(WHAT IS NEEDED):
Where the word "editor" shows up in the entries below, please copy the whole line.

-- RECORDED INFORMATION follows --

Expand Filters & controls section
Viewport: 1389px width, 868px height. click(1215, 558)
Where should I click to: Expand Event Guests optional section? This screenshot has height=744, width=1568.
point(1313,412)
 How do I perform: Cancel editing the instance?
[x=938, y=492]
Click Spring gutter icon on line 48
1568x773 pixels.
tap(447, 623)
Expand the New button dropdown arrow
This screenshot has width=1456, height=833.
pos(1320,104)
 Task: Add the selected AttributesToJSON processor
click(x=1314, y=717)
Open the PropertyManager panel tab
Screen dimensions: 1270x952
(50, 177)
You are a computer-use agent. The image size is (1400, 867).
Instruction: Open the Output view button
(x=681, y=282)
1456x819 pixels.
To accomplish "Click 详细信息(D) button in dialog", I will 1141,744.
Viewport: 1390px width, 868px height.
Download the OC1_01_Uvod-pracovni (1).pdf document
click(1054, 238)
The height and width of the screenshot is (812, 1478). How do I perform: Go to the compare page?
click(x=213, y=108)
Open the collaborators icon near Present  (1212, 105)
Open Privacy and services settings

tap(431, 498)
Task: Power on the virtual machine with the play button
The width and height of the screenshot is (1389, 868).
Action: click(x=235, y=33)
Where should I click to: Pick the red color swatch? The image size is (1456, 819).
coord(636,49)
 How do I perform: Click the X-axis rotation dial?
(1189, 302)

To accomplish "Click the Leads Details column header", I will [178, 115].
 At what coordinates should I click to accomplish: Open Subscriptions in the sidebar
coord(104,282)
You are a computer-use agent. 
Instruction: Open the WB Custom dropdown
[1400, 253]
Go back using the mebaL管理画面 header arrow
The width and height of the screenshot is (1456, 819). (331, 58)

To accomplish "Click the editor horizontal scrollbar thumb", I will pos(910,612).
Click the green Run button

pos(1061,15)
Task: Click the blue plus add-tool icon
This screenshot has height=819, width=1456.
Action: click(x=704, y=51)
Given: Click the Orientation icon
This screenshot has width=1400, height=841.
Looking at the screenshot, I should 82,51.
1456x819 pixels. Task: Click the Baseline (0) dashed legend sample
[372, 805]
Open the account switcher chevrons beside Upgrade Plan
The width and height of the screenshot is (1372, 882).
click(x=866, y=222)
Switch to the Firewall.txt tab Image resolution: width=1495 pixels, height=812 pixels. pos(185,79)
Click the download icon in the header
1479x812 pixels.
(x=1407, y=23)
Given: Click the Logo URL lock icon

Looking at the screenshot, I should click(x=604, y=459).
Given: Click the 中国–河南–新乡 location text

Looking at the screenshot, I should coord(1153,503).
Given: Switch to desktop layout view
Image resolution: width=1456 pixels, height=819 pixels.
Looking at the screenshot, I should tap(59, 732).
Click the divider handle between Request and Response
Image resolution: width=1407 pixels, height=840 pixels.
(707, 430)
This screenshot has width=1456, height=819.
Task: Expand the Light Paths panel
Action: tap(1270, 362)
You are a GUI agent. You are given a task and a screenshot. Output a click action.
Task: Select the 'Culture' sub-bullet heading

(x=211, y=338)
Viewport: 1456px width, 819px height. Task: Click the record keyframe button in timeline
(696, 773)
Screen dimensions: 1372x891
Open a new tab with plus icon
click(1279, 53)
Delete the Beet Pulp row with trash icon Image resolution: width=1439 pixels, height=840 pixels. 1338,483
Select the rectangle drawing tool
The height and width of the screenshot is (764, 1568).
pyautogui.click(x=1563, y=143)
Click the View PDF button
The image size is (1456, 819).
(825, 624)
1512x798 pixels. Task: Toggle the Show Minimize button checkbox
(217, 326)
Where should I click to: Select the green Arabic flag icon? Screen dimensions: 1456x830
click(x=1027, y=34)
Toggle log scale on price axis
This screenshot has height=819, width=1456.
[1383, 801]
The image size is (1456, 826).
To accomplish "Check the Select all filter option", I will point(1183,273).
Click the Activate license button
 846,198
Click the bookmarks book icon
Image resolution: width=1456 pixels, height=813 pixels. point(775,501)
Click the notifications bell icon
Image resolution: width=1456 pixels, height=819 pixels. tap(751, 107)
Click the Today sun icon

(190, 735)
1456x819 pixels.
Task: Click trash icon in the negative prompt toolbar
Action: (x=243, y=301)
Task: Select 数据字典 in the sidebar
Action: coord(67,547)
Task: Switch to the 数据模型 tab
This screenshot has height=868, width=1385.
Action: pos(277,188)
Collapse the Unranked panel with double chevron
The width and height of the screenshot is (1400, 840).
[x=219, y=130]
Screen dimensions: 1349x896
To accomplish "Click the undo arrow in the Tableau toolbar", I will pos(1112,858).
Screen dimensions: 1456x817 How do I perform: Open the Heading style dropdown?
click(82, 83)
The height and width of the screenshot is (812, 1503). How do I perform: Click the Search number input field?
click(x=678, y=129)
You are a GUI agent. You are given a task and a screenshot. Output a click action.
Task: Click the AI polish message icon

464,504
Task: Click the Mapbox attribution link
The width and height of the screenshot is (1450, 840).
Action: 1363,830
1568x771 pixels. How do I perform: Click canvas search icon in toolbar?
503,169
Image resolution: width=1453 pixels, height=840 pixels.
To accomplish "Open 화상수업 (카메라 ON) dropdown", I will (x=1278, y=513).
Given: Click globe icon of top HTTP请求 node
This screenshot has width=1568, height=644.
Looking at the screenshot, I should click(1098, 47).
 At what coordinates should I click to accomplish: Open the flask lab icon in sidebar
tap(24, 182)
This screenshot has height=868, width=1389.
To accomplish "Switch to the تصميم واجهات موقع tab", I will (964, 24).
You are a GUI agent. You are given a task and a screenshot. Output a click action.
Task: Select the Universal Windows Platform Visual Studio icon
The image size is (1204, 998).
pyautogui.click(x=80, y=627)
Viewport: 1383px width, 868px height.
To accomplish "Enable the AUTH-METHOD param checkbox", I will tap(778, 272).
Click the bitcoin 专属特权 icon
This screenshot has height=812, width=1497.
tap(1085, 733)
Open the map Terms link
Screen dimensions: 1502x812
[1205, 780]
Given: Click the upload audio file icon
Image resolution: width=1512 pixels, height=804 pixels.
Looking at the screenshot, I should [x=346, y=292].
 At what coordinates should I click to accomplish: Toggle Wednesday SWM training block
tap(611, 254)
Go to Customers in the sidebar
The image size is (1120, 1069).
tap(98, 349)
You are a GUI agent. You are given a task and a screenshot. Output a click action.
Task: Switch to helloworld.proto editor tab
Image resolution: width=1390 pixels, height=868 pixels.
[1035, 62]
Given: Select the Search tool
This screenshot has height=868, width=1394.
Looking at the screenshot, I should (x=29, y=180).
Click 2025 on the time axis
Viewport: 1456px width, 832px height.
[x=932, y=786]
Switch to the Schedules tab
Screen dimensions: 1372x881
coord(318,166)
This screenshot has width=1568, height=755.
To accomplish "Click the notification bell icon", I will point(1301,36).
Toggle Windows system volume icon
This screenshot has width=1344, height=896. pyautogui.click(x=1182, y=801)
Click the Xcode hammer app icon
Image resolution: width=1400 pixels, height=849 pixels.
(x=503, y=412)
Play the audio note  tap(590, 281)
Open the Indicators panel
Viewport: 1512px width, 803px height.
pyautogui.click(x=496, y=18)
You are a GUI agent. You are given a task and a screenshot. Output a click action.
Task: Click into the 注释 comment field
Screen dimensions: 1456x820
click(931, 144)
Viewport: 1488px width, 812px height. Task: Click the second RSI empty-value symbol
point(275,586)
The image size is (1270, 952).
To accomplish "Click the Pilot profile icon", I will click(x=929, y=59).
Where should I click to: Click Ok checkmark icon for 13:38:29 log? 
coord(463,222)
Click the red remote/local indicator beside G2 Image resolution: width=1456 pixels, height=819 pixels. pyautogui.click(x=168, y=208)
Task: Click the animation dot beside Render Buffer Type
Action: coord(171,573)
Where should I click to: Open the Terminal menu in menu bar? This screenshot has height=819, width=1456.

-- RECORDED INFORMATION concluded --

(ANSWER BOX):
To accomplish "Click the editor horizontal scrollbar thumb", I will pos(910,612).
Task: Switch to helloworld.proto editor tab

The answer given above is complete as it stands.